■ Work task
Write out exactly, with no other output, the lines below from the one that contains "Over [tab] (812, 652)" through the end.
________________
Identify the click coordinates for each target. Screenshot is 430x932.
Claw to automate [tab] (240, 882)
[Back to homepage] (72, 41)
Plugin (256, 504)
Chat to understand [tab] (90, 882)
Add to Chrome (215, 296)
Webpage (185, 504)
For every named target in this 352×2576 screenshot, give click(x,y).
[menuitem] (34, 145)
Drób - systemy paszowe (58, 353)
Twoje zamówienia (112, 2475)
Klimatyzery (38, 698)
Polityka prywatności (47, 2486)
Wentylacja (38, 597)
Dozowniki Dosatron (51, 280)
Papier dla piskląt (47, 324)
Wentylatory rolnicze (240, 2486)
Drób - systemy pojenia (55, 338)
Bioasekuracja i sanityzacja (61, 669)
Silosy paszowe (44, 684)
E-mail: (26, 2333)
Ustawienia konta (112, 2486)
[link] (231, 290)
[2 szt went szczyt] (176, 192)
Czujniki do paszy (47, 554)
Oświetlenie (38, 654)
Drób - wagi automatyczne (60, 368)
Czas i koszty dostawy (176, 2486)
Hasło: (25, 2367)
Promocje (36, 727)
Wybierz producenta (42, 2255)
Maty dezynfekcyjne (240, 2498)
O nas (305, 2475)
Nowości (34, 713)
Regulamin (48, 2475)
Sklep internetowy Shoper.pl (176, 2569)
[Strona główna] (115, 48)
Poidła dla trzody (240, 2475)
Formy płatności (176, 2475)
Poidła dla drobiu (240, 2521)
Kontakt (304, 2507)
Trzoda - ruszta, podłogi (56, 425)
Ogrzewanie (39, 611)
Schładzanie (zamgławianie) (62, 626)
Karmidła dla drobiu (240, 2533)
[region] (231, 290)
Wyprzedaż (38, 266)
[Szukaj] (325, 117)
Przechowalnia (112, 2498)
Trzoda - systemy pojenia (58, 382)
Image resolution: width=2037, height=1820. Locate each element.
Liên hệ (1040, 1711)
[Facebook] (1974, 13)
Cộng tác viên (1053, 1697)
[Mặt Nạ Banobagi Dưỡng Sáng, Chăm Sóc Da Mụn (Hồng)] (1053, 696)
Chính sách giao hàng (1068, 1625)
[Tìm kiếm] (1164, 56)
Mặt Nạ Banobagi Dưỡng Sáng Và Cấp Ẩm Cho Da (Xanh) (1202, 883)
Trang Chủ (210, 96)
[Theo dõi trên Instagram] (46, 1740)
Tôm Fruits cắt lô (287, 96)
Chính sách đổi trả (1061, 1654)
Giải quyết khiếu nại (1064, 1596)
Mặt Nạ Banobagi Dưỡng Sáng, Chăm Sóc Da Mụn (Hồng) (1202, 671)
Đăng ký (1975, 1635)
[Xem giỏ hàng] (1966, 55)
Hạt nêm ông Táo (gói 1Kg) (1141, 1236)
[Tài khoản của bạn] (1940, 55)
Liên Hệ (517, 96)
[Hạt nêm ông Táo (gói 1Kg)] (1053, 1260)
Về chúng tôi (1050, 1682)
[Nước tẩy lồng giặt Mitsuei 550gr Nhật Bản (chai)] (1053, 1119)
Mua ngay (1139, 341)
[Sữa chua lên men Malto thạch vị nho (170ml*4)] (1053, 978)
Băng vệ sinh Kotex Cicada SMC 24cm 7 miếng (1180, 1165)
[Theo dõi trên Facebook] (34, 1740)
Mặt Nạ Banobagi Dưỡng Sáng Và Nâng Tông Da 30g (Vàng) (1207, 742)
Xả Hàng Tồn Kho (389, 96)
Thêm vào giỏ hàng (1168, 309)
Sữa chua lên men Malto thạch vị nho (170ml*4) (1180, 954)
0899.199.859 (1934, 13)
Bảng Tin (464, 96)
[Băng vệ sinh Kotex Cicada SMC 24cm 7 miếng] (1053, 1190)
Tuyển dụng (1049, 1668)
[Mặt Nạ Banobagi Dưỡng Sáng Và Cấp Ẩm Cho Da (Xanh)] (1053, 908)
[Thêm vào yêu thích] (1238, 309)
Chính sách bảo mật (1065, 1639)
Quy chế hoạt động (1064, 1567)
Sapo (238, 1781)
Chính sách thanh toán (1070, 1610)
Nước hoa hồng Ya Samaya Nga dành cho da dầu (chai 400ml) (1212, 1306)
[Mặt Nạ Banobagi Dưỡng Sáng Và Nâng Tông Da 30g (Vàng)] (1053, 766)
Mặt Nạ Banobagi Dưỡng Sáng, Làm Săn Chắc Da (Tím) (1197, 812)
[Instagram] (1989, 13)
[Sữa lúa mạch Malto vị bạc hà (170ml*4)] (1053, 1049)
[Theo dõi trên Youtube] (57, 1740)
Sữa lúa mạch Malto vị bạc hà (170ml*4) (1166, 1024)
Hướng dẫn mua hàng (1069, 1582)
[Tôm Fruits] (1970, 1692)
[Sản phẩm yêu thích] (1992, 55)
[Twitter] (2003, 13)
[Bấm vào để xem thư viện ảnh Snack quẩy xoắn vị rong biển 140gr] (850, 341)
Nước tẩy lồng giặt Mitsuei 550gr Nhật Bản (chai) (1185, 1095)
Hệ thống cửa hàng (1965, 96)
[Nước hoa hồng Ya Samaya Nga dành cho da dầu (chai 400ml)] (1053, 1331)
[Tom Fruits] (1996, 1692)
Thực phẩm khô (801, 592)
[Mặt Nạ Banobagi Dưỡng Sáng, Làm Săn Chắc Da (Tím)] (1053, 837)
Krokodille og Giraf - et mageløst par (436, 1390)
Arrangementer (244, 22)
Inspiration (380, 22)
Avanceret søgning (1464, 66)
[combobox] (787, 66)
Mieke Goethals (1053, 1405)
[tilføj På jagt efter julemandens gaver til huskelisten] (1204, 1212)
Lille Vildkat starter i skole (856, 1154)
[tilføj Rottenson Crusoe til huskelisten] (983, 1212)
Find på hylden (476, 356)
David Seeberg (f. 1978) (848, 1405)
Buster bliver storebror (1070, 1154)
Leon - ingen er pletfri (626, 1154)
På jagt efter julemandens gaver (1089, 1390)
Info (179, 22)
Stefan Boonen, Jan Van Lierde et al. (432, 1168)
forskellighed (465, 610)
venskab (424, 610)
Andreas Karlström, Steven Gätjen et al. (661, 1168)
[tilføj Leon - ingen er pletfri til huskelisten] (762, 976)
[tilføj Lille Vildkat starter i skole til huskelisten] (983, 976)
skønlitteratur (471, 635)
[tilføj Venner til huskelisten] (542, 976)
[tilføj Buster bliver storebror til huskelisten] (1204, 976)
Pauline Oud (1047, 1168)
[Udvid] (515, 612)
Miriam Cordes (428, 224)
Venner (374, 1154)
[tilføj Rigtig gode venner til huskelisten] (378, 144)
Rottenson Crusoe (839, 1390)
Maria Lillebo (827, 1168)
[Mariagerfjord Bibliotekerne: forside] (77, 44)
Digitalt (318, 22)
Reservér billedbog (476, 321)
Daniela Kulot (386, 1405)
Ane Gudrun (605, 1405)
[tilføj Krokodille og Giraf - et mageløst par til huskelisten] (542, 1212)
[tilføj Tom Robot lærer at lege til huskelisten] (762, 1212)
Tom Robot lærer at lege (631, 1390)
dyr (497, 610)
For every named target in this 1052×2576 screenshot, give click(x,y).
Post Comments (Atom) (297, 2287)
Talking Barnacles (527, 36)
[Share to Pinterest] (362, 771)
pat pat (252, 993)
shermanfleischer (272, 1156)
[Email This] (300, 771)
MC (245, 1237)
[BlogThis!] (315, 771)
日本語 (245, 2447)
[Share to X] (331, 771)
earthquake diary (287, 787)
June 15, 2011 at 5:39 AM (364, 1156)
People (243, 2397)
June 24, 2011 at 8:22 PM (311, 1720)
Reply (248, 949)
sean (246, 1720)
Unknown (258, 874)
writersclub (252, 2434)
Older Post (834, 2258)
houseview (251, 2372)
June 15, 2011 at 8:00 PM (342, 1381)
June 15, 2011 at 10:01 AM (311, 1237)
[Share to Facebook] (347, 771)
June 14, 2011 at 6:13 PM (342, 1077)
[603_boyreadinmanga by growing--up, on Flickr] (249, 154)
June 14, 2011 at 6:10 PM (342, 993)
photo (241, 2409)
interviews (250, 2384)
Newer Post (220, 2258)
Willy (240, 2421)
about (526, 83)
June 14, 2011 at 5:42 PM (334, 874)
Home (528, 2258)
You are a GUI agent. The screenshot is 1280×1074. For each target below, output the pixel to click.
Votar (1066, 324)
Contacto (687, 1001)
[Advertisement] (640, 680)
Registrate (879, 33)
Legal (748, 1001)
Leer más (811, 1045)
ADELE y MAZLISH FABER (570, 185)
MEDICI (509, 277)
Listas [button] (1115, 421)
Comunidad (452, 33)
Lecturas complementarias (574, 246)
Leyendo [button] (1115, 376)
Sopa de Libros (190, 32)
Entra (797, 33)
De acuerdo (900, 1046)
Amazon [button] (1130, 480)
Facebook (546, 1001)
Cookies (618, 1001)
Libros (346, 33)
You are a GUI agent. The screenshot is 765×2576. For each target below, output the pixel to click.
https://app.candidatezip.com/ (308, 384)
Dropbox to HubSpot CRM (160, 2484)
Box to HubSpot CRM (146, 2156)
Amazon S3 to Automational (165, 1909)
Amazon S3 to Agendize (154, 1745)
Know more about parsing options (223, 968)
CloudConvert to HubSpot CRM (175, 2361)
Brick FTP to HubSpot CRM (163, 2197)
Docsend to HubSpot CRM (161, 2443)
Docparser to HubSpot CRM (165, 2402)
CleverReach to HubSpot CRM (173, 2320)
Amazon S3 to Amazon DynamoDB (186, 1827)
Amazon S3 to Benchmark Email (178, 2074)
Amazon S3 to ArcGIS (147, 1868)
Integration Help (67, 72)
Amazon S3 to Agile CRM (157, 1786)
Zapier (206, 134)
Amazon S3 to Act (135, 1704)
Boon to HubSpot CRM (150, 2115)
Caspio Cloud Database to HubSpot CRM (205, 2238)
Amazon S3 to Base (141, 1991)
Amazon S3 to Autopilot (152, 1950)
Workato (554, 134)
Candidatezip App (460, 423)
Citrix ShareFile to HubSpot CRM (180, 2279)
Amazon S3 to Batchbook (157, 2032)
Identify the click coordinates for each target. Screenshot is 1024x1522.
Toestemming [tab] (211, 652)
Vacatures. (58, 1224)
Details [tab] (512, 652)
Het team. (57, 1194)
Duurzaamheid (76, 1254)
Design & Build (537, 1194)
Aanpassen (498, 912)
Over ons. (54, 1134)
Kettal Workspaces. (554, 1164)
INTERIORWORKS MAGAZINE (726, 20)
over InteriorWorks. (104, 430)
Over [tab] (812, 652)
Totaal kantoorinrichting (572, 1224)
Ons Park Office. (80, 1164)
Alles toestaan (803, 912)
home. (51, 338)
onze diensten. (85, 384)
________________
■ Response
Over [tab] (812, 652)
Totaal kantoorinrichting (572, 1224)
Ons Park Office. (80, 1164)
Alles toestaan (803, 912)
home. (51, 338)
onze diensten. (85, 384)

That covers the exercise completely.